Stored entries

== Segment start ==

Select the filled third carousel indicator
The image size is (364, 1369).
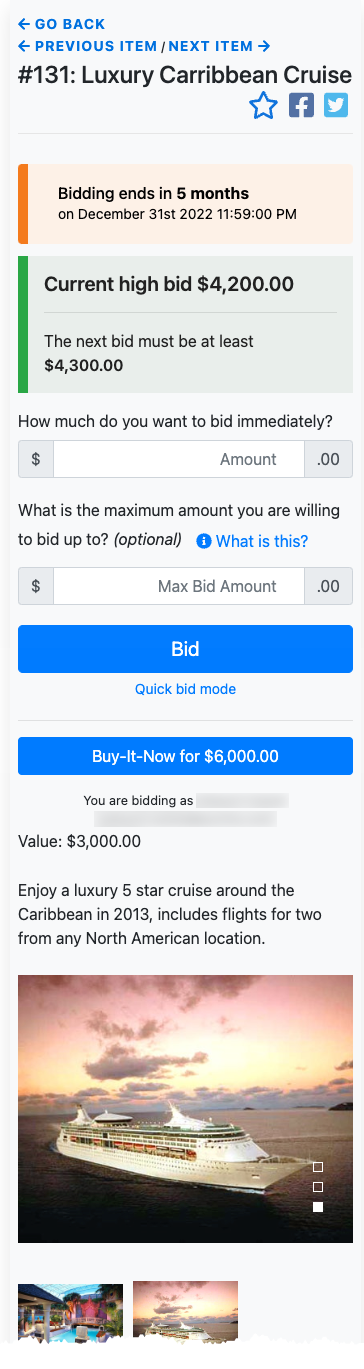coord(318,1207)
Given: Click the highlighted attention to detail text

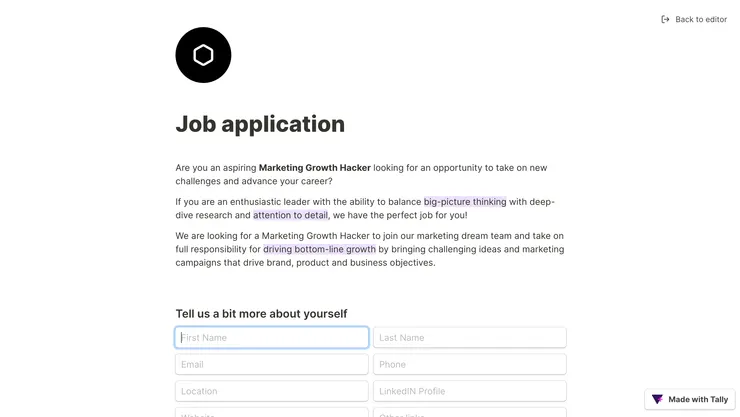Looking at the screenshot, I should click(290, 215).
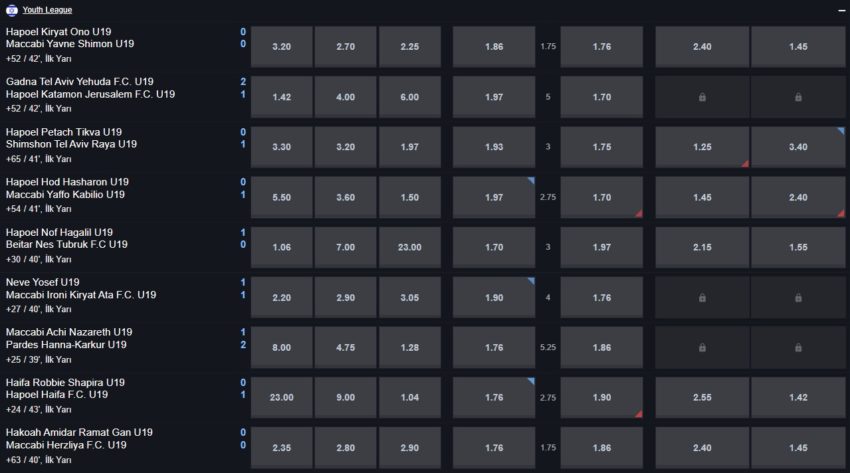Viewport: 850px width, 473px height.
Task: Click left lock icon in Neve Yosef U19 row
Action: pos(702,297)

== Segment end ==

TASK OBJECTIVE>
Repeat only the lines from the line with "Given: Click the" to the end of the entries, including both the first and the last line, and drop every picture.

RESULT>
Given: Click the highlighted attention to detail text

Looking at the screenshot, I should click(290, 215).
Viewport: 850px width, 473px height.
Task: Click left lock icon in Neve Yosef U19 row
Action: pos(702,297)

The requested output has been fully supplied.